Cleavage arrest of early frog embryos by the G protein-activated protein kinase PAK I.

PAK I is a member of the PAK (p21-activated protein kinase) family and is activated by Cdc42 (Jakobi, R., Chen, C.-J., Tuazon, P. T., and Traugh, J. A. (1996) J. Biol. Chem. 271, 6206-6211). To examine the effects of PAK I on cleavage arrest, subfemtomole amounts of endogenously active (58 kDa) and inactive (60 kDa) PAK I and a tryptic peptide (37 kDa) containing the active catalytic domain were injected into one blastomere of 2-cell frog embryos.
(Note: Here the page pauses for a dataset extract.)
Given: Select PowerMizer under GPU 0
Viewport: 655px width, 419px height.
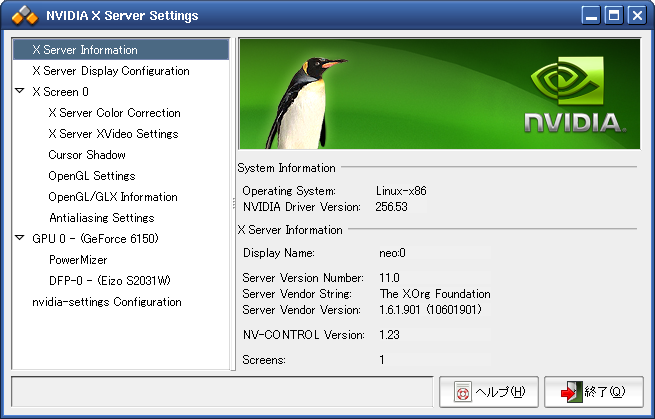Looking at the screenshot, I should (78, 260).
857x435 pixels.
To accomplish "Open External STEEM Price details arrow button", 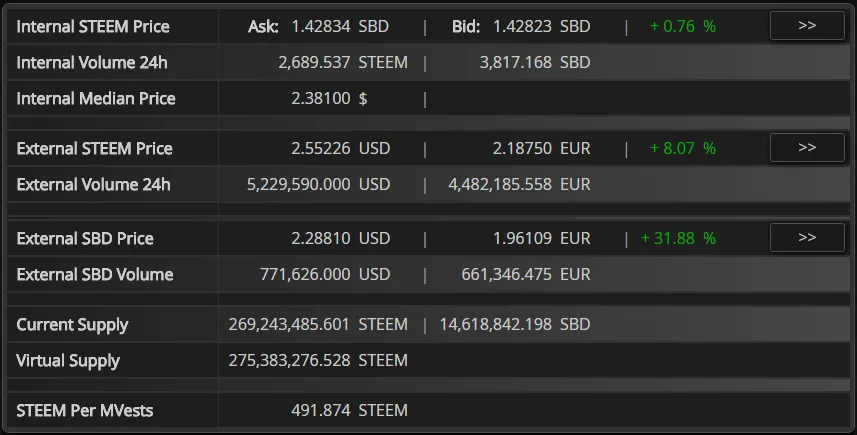I will (807, 148).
Active PAK I resulted in cleavage arrest in the injected blastomere at mitotic metaphase, whereas the uninjected blastomere progressed through mid- to late cleavage. Injection of other protein kinases at similar concentrations had no effect on cleavage. Endogenous PAK I was highly active in frog oocytes, and antibody to PAK I reacted specifically with protein of 58-60 kDa. PAK I protein was decreased at 60 min post-fertilization, with little or no PAK I protein or activity detectable at 80 min post-fertilization or in 2-cell embryos. At the 4-cell stage PAK I protein increased, but the protein kinase was present primarily as an inactive form. Rac2 and Cdc42, but not Rac 1, were identified in oocytes and throughout early embryo development. Thus, PAK I appears to be a potent cytostatic protein kinase involved in maintaining cells in a non-dividing state. PAK I activity is high in oocytes and appears to be regulated by degradation/synthesis and through autophosphorylation via binding of Cdc42. PAK I may act through regulation of the stress-activated protein kinase signaling pathway and/or by direct regulation of multiple metabolic pathways.